The statement came in response to Raisi’s first address to the United Nations General Assembly—a diatribe against the United States and Israel, which he slandered as “the occupier Zionist regime” and “the organizer of the biggest state terrorism, whose agenda is to slaughter women and children.” The allegation—coming from the Butcher of Tehran, the world’s actual leading sponsor of terrorism—is so absurd it would be laughable, if it weren’t so tragic.

Hand-picked Victor

Acknowledged as the likely successor to Ayatollah Ali Khamenei as the next supreme leader of Iran, Raisi’s path to presidency was made straight by the man whom he serves as confidante and apprentice. Khamenei heads the committee that approves candidates for the presidential race, which made way for their pre-selected up-and-comer by allowing only four of 600 candidates to run.

Raisi won a dismal race, with the lowest voter turnout in the history of the Islamic regime—just 48% of eligible voters. He took over 62% of the vote, and taking second place was void or blank ballots at 13%. That means nearly two-thirds of voters decided against voting for any of the official candidates, Washington DC-based Iran Times pointed out.

Eager Underling

From a young age, Raisi served the Islamic regime enthusiastically, pulling nepotistic strings to further his career. Hailing from the northeastern city of Mashhad—also Khamenei’s hometown—Raisi rode the shirttails of the supreme leader and his compatriots upward. During the Islamic Revolution in 1979, when extremist clerics overthrew the shah, 18-year-old Raisi was studying in an Islamic seminary.

GIVEN INSTRUCTION ▸
Can you print the passage on Raisi from "Acknowledged as the" to "Times pointed out." word for word? The lines after this point come from an unrelated source.

SUPPLIED INFORMATION ▸
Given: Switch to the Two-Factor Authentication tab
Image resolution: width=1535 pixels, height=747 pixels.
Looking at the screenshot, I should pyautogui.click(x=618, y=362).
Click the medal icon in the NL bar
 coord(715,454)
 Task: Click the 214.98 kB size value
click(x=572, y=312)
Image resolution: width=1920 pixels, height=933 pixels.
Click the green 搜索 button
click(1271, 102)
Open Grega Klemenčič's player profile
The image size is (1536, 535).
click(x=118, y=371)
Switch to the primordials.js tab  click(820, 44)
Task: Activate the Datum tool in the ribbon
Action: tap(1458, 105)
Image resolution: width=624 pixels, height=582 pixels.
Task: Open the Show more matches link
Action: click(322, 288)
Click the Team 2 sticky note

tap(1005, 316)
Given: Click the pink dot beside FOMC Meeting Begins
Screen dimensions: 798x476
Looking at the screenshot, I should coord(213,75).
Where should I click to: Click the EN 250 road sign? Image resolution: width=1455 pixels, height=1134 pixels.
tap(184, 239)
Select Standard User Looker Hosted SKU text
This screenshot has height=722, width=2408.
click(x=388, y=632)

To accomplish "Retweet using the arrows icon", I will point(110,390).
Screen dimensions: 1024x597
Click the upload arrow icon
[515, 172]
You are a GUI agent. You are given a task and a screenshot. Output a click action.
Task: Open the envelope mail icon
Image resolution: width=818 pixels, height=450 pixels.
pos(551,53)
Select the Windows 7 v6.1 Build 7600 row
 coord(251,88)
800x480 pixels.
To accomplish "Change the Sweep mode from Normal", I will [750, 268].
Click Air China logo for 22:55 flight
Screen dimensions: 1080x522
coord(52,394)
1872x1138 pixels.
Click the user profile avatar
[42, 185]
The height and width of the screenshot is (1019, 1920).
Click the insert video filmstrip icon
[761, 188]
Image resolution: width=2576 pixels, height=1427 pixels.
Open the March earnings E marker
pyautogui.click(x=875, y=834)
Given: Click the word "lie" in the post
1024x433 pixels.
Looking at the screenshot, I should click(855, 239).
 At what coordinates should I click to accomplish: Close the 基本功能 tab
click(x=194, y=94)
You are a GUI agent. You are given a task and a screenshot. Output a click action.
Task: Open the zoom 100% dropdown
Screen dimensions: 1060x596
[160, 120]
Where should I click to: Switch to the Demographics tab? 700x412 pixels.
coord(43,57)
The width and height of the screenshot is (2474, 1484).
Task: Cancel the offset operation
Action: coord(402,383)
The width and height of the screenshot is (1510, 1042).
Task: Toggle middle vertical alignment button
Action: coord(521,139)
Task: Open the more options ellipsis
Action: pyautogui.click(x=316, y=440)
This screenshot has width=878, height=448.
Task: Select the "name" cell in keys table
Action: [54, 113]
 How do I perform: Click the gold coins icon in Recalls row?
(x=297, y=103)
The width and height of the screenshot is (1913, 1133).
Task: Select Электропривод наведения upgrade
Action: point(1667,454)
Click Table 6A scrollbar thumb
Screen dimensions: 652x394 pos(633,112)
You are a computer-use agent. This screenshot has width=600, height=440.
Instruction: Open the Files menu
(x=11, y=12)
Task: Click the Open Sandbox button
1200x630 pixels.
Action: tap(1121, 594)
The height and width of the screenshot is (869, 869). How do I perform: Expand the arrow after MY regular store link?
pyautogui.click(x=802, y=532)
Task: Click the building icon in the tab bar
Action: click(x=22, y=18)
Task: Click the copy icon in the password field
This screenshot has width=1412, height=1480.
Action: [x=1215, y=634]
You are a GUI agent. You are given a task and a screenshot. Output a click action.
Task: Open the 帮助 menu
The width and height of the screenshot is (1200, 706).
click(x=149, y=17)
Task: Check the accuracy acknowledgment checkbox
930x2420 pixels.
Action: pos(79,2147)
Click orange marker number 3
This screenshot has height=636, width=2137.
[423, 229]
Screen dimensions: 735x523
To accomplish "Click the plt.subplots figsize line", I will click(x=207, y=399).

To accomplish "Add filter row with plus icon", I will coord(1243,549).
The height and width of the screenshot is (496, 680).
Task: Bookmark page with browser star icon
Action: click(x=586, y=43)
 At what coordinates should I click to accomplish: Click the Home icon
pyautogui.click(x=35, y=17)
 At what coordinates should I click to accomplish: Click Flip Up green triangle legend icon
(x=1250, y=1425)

ANSWER TO THIS EXERCISE ▸
Acknowledged as the likely successor to Ayatollah Ali Khamenei as the next supreme leader of Iran, Raisi’s path to presidency was made straight by the man whom he serves as confidante and apprentice. Khamenei heads the committee that approves candidates for the presidential race, which made way for their pre-selected up-and-comer by allowing only four of 600 candidates to run.

Raisi won a dismal race, with the lowest voter turnout in the history of the Islamic regime—just 48% of eligible voters. He took over 62% of the vote, and taking second place was void or blank ballots at 13%. That means nearly two-thirds of voters decided against voting for any of the official candidates, Washington DC-based Iran Times pointed out.